— Action item —
Locate the line bearing "The height and width of the screenshot is (648, 1254)." in the material below, then reproduce it and each following line up to and including the line bearing "This screenshot has height=680, width=973.".

— Input data —
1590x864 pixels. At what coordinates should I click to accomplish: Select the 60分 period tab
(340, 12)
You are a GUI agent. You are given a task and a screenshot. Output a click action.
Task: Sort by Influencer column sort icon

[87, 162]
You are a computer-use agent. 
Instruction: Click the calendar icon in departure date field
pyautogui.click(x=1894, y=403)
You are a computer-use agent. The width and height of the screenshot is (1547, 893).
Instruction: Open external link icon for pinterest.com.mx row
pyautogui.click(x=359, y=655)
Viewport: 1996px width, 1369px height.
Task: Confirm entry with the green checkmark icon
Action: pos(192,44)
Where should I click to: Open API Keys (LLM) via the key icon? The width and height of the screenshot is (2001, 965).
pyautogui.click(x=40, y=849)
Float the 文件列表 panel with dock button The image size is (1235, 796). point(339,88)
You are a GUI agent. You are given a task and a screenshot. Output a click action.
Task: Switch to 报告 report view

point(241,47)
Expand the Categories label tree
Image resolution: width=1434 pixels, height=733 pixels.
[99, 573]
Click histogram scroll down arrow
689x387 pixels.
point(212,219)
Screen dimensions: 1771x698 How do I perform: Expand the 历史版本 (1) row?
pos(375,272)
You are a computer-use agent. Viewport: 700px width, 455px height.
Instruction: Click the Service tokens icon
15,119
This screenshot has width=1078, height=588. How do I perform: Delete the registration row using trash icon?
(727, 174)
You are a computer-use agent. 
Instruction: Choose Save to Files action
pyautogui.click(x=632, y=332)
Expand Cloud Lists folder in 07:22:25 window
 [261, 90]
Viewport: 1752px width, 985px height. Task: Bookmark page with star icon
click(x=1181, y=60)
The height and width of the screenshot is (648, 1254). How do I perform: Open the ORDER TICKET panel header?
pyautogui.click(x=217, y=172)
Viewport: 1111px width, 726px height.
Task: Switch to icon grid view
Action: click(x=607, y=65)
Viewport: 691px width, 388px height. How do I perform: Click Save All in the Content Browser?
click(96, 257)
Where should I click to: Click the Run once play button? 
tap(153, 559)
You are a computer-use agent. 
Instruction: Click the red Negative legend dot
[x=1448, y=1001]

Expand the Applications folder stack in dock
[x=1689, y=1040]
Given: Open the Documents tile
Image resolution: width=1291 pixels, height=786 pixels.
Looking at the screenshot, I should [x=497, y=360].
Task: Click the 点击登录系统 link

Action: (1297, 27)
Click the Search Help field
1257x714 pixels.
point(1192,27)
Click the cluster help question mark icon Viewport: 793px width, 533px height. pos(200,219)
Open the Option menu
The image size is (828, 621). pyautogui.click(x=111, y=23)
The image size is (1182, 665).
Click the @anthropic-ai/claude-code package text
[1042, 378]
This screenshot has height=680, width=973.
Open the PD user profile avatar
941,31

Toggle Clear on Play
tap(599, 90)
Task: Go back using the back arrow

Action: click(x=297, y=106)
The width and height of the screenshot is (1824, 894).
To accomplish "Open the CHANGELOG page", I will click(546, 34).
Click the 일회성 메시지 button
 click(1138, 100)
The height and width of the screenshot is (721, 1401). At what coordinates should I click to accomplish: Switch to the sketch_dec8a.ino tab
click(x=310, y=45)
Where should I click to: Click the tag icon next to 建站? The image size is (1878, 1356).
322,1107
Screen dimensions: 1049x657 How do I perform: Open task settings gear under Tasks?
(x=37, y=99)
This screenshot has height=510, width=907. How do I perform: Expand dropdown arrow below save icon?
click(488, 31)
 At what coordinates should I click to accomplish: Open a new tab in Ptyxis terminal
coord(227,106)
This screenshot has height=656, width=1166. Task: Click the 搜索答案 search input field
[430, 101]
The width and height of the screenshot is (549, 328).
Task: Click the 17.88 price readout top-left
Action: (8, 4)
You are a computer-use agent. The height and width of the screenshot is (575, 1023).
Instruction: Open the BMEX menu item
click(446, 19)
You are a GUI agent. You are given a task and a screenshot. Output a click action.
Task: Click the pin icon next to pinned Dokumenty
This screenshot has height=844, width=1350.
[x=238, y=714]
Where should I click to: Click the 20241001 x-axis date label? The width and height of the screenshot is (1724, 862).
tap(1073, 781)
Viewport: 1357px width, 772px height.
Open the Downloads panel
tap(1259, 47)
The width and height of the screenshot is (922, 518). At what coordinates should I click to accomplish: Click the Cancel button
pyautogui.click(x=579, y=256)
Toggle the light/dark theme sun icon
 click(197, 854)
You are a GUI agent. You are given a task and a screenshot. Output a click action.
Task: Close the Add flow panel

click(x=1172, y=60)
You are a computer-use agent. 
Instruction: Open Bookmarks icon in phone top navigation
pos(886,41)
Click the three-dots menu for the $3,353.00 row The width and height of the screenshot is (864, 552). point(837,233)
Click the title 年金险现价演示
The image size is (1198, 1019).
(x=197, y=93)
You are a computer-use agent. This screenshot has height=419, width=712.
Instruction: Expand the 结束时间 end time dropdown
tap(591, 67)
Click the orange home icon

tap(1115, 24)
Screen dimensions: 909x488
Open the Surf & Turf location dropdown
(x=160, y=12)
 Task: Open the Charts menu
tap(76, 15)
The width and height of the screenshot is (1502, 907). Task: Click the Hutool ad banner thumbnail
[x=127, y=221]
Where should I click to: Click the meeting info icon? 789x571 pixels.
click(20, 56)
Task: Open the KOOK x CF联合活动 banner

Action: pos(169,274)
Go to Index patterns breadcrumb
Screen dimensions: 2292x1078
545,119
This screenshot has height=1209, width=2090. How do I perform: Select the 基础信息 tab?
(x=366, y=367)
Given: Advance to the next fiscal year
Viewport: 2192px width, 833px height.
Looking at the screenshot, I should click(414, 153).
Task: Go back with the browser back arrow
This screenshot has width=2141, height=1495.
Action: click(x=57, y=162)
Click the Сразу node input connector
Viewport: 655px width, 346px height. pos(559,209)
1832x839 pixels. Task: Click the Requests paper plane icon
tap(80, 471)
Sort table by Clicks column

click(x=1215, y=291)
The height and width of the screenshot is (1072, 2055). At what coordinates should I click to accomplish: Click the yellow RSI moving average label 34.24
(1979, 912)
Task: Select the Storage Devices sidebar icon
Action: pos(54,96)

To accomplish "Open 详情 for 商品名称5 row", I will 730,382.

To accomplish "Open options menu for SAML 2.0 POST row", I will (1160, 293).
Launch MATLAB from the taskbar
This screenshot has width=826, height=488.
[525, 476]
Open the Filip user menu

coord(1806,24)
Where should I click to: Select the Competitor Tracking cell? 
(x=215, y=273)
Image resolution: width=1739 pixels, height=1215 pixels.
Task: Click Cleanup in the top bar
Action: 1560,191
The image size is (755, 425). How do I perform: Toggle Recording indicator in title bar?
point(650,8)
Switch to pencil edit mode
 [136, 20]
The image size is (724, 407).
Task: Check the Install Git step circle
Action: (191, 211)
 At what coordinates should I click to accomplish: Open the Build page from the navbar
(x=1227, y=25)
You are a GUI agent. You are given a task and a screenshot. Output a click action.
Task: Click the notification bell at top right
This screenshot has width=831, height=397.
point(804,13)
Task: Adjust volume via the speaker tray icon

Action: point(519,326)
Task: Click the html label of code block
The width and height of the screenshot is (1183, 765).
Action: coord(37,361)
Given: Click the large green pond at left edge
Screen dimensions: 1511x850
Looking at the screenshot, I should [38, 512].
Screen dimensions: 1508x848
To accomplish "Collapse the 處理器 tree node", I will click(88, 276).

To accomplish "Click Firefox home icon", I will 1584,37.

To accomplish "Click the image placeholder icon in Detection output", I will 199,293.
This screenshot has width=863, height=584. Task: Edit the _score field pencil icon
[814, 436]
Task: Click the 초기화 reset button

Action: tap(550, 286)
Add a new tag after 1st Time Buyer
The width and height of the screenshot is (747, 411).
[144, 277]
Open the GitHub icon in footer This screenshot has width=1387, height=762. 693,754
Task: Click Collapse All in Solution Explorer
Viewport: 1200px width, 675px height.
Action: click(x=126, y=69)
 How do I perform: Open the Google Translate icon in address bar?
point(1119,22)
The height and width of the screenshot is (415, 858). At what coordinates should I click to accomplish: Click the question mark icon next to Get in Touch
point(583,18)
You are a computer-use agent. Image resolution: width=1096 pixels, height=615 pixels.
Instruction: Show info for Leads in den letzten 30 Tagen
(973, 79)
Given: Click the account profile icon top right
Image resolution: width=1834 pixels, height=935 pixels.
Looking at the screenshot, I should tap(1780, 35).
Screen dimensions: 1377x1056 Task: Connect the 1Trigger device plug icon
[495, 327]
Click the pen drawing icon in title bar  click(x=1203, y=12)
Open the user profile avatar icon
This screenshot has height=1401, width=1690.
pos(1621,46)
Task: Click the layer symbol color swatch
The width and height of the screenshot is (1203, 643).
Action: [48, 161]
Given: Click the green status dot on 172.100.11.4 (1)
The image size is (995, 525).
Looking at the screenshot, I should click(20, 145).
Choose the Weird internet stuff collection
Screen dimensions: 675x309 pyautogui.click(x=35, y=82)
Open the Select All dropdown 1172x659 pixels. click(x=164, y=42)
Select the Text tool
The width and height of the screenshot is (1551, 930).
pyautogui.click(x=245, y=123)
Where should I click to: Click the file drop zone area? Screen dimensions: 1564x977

— Output for this exercise —
The height and width of the screenshot is (648, 1254). How do I perform: Open the ORDER TICKET panel header?
pyautogui.click(x=217, y=172)
Viewport: 1111px width, 726px height.
Task: Switch to icon grid view
Action: click(x=607, y=65)
Viewport: 691px width, 388px height. How do I perform: Click Save All in the Content Browser?
click(96, 257)
Where should I click to: Click the Run once play button? 
tap(153, 559)
You are a computer-use agent. 
Instruction: Click the red Negative legend dot
[x=1448, y=1001]

Expand the Applications folder stack in dock
[x=1689, y=1040]
Given: Open the Documents tile
Image resolution: width=1291 pixels, height=786 pixels.
Looking at the screenshot, I should [x=497, y=360].
Task: Click the 点击登录系统 link

Action: (1297, 27)
Click the Search Help field
1257x714 pixels.
point(1192,27)
Click the cluster help question mark icon Viewport: 793px width, 533px height. pos(200,219)
Open the Option menu
The image size is (828, 621). pyautogui.click(x=111, y=23)
The image size is (1182, 665).
Click the @anthropic-ai/claude-code package text
[1042, 378]
This screenshot has height=680, width=973.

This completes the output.